Research by asset manager Matthews Asia and Greenwich Associates found that many investors have a lack of exposure to the world's second largest economy in their portfolios, largely due to intensifying uncertainty over the country's outlook. 

A survey of 150 professional investors around the world found that while many are willing to back unloved European markets such as the UK and Germany, they are more cautious about China. 

Yet, Robert Horrocks, chief investment officer at Matthew Asia, says there are plenty of reasons to be positive on the region, which could provide some welcome diversification into investment portfolios. 

Thriving Economy

A population of 1.4 billion people and GDP of $12.2 trillion have earned China a reputation as a economic powerhouse of the world. While there have been widespread concerns about a slowdown in economic growth in recent years, at around 6% it still far outstrips growth in any western economies.

Indeed, the US posted growth of 1.9% in the third quarter of the year and the UK 1%. Lasr week the Chinese government also announced it would cut interest rates to stimulate the economy and the country is expected to be the largest economy in the world within a decade. 

Many investors may still associate China with extreme poverty but Horrocks points out there has been significant change. Over the past 50 years, extreme poverty has dropped drastically from 53.3% of the population to 10.6%. Quality of life has improved significantly too, after huge investment in infrastructure.

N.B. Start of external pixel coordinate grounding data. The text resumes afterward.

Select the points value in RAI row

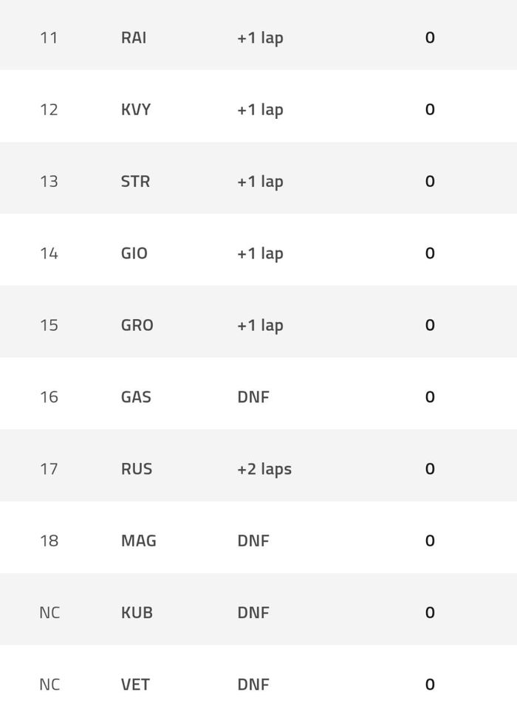click(x=430, y=38)
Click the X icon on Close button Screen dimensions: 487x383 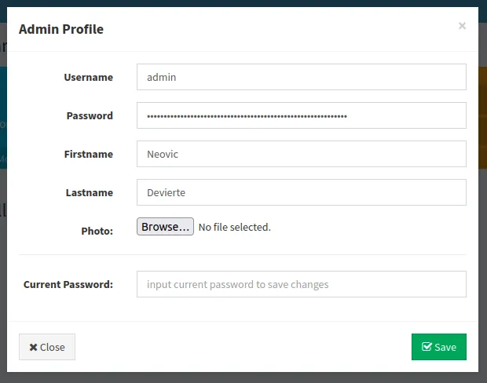pos(33,347)
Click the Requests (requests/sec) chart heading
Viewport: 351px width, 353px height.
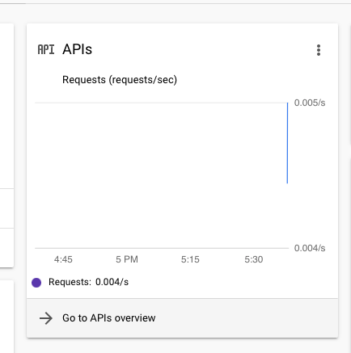coord(120,80)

“It’s an amazing humanitarian achievement at a great speed,” says Horrocks. He recalls it taking more than a day to travel between Shanghai and Hong Kong by train 20 years; today high speed trains can do the journey in a matter of hours. 

While China's economic success has historically been associated with exports, today it is the domestic consumer story that investors are interested in. Adrian Lim, manager of the Asia Dragon Trust (DNG), invests in China International Travel, for example, which is benefiting from an increase in Chinese tourists travelling overseas.

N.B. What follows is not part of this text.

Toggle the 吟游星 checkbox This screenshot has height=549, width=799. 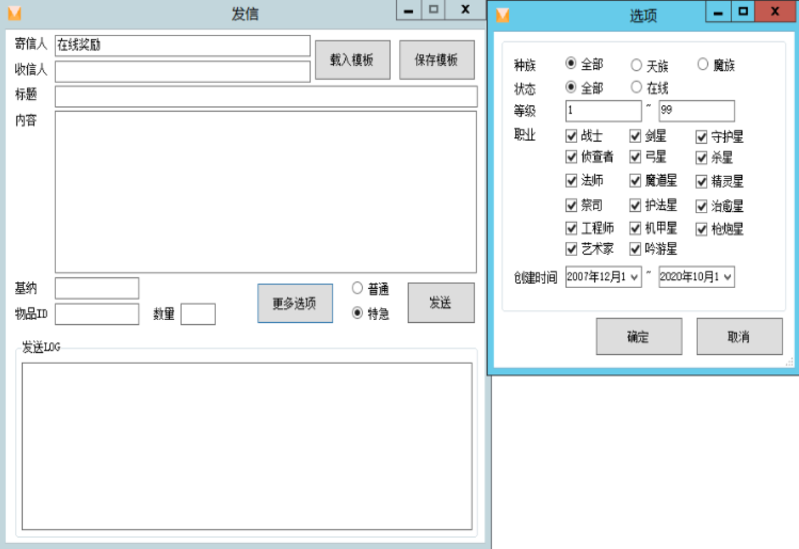[636, 249]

Horrocks, meanwhile, points out that China is the largest electric vehicle market in world and a major driver in healthcare innovation. The Silver-rated Matthews Asia Dividend fund, for example, invests in car manufacturer Hyundai Mobis and med-tech company Hoya Corp.

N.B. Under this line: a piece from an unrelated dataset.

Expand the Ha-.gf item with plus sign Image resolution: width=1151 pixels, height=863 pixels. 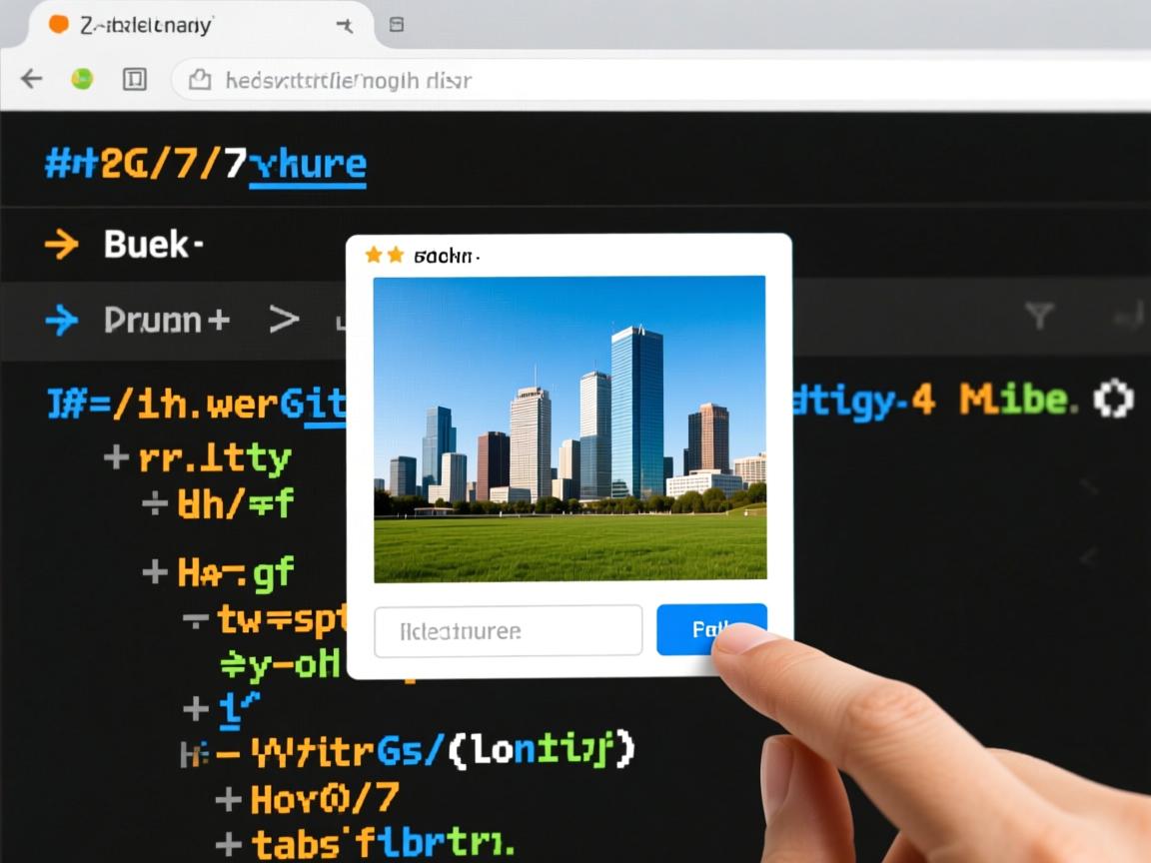(154, 571)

Moving into the Mainstream

For overseas investors looking to access the opportunities in China, doing so has become increasingly easy in recent years. In 2017, China's domestic stocks - known as A-Shares - were included in the MSCI Emerging Markets index.

Historically, many Chinese companies have had to list their shares in Hong Kong to attract international investment. But the inclusion of A-Shares on global indices marked a landmark opening up of the country's domestic stock market to foreign investors. Doing so also means these stocks attract inflows from any passive funds tracking the market. 

Strong performance has also put China on investors' radars. The country has outperformed the S&P 500 over the past 20 years, according to Matthews Asia, and almost half of managers investing in the region have outperformed their benchmark. The strong returns have been largely led by the boom in tech companies in the region including internet company Tencent and online marketplace Alibaba, which account for almost 30% of the MSCI China index between them. 

Hidden Gems

Tiffany Hsiao, manager of the five-star rated Matthews China Small Companies fund points out that despite their strong returns, many Chinese companies are reasonably priced compared with their counterparts in developed markets. She thinks that makes now a good time to invest for anyone who believes in the long-term growth potential of the country.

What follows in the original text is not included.